その中で今回は特別な祭典の一つである凉殿祭(すずみどのまつり)について紹介したいと思います。

凉殿祭は六月一日、まずこの日に御本殿におきまして御奉仕いたします。

午前九時より始まる月始祭に引き続いて宮司以下神職一同が、出雲森(本社から東方の約一〇〇メートルにある神社)に向かいまして御神木である椋の大樹にて粢団子(しとぎだんご)、醴酒(ひとよざけ)などをお供えして祭事にお仕えし、次に本社の銅鳥居東側にある御手洗井(みたらしのい)に向かいます。

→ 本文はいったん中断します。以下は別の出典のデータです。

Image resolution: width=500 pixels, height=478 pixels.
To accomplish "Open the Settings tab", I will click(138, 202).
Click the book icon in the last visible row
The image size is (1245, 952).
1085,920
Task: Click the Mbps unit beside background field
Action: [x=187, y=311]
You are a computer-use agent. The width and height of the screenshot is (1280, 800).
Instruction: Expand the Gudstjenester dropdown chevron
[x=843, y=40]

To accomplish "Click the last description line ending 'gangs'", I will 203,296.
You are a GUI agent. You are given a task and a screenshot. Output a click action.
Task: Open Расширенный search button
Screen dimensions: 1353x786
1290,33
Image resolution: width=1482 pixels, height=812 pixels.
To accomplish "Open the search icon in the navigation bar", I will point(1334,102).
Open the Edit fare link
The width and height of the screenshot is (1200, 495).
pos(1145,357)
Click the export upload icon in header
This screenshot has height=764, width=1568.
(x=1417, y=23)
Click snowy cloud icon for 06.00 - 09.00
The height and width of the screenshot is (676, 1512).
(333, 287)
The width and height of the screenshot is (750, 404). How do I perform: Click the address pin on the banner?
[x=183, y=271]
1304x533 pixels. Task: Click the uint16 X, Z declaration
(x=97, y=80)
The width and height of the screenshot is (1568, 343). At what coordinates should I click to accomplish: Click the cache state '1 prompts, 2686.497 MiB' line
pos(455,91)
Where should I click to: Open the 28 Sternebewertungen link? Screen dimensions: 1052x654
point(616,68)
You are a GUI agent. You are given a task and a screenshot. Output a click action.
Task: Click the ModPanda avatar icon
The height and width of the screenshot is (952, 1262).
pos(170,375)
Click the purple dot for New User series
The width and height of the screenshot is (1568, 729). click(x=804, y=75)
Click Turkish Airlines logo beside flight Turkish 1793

出雲森から御手洗井までは立砂がもられ、立砂が盛られている箇所は神様が通られる道であり、穢れが無い清らかな土地を意味しています。

宮司は出雲の森から神霊を迎えこの上に神職の置いた真菰の上を宮司が大御幣を奉持し、御手洗井にて黙祷祈念して神事を納めます。この際、宮司の踏んだ真菰をもらい受け、家でお祀りすると無病息災、五穀豊穣が実現するという信仰があります。篤信の人々は神が踏みしめた真菰であるということで宮司が通り過ぎた後、あらそうようにしてこの真菰をいただいて帰られます。

このような事もあり涼殿祭は古くから俗に「真菰の神事」とも呼ばれています。

例年は大勢の参拝者の方々が参列されますが、新型コロナウイルス感染予防の為に、残念ながら昨年は参列をご遠慮いただき、神職及び祭典奉仕者のみで御奉仕いたしました。

少しでも早く新型コロナウイルスが収束し、皆様が今まで通りに平素の生活に戻れるよう祈るばかりです。
そして参拝者の皆様が落ち着いてお参りに来られるようになれば良いと思います。